- INPUT DATA
------------
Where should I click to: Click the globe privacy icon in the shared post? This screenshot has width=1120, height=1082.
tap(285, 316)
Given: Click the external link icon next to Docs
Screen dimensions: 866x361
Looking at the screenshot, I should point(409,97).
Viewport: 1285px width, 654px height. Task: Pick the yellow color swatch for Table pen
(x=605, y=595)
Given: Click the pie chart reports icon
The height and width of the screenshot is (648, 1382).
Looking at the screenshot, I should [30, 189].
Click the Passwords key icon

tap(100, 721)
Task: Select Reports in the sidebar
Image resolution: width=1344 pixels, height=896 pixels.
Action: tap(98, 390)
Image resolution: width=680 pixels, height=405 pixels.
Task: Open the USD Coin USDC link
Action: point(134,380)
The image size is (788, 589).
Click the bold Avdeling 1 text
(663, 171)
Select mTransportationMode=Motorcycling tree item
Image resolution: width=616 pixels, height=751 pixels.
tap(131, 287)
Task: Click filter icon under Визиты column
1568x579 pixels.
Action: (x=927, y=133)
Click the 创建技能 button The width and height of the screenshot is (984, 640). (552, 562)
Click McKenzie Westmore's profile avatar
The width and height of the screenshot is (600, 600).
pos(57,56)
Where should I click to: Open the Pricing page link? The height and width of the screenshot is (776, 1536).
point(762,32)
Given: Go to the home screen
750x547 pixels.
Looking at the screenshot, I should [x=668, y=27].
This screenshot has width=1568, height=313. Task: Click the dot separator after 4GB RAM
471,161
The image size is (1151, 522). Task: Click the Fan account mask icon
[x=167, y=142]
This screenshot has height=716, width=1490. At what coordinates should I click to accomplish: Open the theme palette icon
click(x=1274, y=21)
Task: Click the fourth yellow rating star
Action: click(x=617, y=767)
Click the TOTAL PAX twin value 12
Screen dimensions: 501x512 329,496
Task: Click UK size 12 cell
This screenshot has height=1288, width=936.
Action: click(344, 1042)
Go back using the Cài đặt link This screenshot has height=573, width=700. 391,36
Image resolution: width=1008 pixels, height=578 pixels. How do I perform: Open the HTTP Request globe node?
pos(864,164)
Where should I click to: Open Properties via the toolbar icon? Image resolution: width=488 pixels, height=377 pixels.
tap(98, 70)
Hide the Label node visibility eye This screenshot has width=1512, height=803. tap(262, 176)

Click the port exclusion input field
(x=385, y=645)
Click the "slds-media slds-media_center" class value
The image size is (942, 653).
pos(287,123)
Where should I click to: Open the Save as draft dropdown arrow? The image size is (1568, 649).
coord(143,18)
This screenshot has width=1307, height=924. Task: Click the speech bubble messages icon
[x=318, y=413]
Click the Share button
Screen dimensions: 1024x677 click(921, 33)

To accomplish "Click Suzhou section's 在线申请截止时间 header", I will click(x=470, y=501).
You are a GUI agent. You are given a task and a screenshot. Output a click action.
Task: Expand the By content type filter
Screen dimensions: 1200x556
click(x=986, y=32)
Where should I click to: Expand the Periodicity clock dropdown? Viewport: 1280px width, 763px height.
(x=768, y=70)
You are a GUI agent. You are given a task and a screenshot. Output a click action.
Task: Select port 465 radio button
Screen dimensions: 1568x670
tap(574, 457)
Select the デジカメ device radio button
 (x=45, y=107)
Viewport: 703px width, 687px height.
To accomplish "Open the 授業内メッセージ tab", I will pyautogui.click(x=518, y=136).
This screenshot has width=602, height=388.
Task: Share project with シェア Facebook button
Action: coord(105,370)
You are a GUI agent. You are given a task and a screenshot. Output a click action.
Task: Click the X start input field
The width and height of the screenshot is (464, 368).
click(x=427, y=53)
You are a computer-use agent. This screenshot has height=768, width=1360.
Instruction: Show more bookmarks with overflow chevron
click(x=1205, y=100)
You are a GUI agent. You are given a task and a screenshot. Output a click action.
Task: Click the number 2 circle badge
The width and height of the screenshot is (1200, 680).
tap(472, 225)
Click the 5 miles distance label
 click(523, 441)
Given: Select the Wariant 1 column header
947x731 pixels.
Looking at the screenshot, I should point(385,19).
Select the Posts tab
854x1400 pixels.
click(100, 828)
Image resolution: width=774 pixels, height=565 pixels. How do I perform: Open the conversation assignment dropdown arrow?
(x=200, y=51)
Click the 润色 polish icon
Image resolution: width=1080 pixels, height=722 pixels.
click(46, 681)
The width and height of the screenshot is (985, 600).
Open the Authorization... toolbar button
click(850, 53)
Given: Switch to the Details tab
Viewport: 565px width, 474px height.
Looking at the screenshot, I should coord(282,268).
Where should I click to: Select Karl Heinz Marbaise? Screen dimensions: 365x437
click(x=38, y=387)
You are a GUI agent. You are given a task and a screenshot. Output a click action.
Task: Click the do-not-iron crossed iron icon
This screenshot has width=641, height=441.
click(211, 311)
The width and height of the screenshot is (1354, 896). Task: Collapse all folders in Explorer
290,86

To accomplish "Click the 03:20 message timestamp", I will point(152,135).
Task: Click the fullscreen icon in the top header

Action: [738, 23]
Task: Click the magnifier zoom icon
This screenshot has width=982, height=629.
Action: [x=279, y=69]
------------
- YOUR GOAL
Only a number is expected here: how many lines of the records above contain "filter".

- FINAL ANSWER
2